Renal Artery Fibromuscular Dysplasia Registry

1. Study name: A Prospective Study of the Renal artery fibromuscular dysplasia Registry in China 2. Rationale: Fibromuscular dysplasia (FMD) is an idiopathic systemic noninflammatory arterial disease resulting in narrowing of medium-sized arteries. Renal arteries are most commonly involved vessels, although it can also affect arteries in other vascular territories. Renal artery FMD is the second frequent cause of renovascular hypertension , especially in adolescents.
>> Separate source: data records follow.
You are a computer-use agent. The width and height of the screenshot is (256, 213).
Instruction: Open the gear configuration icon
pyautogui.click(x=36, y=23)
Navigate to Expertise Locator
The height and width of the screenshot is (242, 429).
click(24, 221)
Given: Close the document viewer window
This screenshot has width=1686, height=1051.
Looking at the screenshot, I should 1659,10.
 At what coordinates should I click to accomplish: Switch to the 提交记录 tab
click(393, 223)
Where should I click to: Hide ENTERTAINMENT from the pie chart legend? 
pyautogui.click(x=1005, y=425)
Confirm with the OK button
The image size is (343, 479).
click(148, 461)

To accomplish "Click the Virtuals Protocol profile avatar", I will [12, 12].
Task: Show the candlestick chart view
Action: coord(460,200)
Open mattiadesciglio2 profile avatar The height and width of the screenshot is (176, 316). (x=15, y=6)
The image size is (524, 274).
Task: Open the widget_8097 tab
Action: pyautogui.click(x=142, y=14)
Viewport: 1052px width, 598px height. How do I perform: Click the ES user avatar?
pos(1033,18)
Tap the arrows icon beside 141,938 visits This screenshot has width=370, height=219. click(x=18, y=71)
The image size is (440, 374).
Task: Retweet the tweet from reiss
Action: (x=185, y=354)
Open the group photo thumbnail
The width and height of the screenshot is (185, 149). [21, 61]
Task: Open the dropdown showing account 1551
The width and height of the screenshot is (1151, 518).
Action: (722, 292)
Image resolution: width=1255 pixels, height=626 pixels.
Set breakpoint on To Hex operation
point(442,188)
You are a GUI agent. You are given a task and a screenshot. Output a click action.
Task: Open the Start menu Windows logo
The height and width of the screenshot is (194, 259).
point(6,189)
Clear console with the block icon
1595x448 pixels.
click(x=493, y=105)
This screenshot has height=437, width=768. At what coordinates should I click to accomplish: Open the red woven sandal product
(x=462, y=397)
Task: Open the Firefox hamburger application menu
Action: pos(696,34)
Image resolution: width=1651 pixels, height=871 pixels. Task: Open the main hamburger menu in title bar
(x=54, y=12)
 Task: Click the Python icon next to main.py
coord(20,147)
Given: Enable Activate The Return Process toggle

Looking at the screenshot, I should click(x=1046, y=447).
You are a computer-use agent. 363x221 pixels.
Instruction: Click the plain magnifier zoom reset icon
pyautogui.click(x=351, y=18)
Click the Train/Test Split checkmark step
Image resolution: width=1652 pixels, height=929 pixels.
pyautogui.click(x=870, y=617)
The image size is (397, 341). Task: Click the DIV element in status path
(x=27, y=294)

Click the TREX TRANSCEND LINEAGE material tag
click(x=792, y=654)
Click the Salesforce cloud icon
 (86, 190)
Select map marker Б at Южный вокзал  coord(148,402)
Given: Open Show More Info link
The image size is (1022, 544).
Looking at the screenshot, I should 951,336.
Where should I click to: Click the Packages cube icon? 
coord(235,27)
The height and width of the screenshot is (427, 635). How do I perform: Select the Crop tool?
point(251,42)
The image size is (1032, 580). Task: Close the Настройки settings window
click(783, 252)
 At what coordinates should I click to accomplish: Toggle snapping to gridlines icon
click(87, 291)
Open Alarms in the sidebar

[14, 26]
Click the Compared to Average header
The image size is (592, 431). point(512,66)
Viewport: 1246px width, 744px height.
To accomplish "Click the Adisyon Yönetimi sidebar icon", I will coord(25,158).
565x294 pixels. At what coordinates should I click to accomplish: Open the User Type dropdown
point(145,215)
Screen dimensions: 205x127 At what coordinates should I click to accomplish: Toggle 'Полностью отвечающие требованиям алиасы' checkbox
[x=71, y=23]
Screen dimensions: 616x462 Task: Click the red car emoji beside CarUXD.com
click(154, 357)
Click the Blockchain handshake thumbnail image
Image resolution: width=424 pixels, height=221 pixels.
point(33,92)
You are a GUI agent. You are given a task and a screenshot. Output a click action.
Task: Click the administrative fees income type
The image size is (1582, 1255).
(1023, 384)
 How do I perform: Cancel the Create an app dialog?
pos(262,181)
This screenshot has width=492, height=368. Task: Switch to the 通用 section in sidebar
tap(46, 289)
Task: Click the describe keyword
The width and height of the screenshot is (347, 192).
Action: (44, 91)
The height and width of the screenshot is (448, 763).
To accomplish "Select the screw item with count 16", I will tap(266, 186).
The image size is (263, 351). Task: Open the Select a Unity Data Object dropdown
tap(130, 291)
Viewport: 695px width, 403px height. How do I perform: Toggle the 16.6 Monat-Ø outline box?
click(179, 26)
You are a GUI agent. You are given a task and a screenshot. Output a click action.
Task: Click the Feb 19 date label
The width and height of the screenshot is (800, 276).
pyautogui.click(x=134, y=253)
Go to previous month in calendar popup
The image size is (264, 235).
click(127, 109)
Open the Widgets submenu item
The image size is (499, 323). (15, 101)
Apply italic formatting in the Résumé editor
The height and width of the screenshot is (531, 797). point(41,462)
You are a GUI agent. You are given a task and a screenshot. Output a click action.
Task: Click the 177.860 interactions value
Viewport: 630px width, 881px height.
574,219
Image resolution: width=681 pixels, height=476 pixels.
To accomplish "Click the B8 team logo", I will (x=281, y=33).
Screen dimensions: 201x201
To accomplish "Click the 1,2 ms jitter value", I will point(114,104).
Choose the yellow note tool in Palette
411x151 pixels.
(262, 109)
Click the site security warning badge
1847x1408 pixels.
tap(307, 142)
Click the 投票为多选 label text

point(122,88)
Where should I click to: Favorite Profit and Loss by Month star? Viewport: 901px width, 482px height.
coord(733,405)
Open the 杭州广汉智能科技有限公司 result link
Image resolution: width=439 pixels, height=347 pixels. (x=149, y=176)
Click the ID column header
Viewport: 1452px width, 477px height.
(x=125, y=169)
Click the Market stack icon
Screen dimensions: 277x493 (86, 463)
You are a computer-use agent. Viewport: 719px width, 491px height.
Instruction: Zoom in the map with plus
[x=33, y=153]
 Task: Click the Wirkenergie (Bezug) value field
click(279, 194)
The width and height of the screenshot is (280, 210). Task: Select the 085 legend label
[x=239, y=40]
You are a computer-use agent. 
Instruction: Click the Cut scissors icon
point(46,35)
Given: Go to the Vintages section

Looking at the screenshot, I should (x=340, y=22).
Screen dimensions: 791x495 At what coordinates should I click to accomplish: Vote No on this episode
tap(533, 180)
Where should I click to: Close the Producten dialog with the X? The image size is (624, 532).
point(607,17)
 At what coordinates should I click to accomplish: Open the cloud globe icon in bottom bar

The pathogenesis of FMD is still not understood. There were little Asians in the United States and the European/International FMD registry. 3. Objective: 1) To describe the characteristics of renal artery FMD; 2) To identify environmental/ hormonal factors and exposures (for example smoking) associated with the onset and progression of renal artery FMD; 3)To identify baseline characteristics of the disease associated with an increased risk of complications such as dissections, aneurysms, stroke or myocardial infarction; 4) To provide evidence-based algorithms for the management and follow-up of patients with renal artery FMD; 5) To establish a comprehensive imaging resource including a wide range of presentations of renal artery FMD. 4. Study design: Prospective, multi-center, observational study. 5. Study population: renal artery fibromuscular dysplasia 6. Data Collections: 1) Data on demographic characteristics, clinical characteristics, blood routine, biochemical and plasmic electrolytes and vascular imaging were collected using a questionnaire; 2) The diagnosis of renal artery FMD was based on the identification of focal or multifocal FMD lesions in at least one arterial bed by computed tomography angiography, magnetic resonance angiography and/or digital subtraction angiographies; 3) For the patients with renal artery FMD, screening was performed to assess most arteries and multivessel FMD would be collected; 4) All patients would be followed up. 7. Treatment: Standardized diagnosis and treatment procedure as recommended in the International Consensus on the diagnosis and management of fibromuscular dysplasia. 8. Follow up: 3, 6, 12 months after diagnosis and every year after enrolled. 9. Sample size estimation: About 5 hundred. 10. Timeline: Start of subjects' enrollment: Jan 2021; End of subjects enrollment: December 2026; End of study: December 2036. 11. Organization: The Centre for Epidemiological Studies and Clinical Trials, Ruijin Hospital, Shanghai, China.